Hello, I didn’t understand the handle_unknown
and unknown_value
parameters. I have tried handle_unknown="use_encoded_value"
and unknown_value=np.nan
, but it doesn’t work. A nan
value appears in the test_score
. What value should I use for the parameter unknown_value
? Thanks.
Hello Laura,
I had the same issue with the parameter. I used np.nan
but the LogisticRegression
object does not accept NaN values into the computation.
So I tried unknown_value=0
. But it happened to be an encoded value. It does not work as well.
Hence I tried unknown_value=-9
and it worked!
So I understand you can use a value that is not used as an encoded value.
It worked for -99 as well but not 1 or 2… I got it from the error message:
ValueError: The used value for unknown_value 2 is one of the values already used for encoding the seen categories.
handle_unknown {‘error’, ‘use_encoded_value’}, default=’error’
When set to ‘error’ an error will be raised in case an unknown categorical feature is present during transform. When set to ‘use_encoded_value’, the encoded value of unknown categories will be set to the value given for the parameter unknown_value
. In inverse_transform
, an unknown category will be denoted as None.

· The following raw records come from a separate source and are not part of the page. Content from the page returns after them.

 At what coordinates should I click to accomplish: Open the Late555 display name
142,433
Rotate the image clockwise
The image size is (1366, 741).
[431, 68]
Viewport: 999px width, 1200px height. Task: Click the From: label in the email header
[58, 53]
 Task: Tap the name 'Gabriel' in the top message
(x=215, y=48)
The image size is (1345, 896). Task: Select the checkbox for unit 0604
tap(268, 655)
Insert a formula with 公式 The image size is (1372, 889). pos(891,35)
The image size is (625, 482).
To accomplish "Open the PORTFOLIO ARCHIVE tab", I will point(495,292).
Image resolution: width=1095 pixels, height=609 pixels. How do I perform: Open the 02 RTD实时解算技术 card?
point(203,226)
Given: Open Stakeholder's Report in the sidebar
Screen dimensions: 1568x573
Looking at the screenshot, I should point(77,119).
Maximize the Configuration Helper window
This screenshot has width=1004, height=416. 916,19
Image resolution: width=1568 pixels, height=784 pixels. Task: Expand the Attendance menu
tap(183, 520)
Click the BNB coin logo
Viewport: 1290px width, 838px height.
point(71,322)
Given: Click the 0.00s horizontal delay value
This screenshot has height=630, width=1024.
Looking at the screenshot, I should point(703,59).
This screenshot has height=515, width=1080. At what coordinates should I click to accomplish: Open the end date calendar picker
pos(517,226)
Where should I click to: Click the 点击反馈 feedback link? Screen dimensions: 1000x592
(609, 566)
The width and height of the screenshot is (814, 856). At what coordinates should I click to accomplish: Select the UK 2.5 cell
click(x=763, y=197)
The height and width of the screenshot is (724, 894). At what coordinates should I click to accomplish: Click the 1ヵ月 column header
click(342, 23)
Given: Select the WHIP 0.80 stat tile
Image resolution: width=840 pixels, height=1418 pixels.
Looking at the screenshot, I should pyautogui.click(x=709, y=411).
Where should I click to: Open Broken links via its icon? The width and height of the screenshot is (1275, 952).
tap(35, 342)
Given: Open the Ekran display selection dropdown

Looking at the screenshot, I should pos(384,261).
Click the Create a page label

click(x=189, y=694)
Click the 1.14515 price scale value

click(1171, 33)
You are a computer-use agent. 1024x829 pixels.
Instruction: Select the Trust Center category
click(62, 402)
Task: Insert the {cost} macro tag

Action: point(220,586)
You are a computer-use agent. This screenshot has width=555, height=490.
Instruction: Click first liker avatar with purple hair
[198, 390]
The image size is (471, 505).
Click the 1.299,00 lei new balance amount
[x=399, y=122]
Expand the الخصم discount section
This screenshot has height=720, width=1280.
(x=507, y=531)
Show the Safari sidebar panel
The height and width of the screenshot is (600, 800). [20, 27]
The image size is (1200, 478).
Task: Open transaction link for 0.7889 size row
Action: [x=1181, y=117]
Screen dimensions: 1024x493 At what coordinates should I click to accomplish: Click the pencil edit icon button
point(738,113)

unknown_value int or np.nan, default=None
When the parameter handle_unknown is set to ‘use_encoded_value’, this parameter is required and will set the encoded value of unknown categories. It has to be distinct from the values used to encode any of the categories in fit
. If set to np.nan, the dtype
parameter must be a float dtype.
Hello,
Thank you! I used unknown_value=-1
and it works as well! I think we should choose a category that doesn’t exist to the missing values.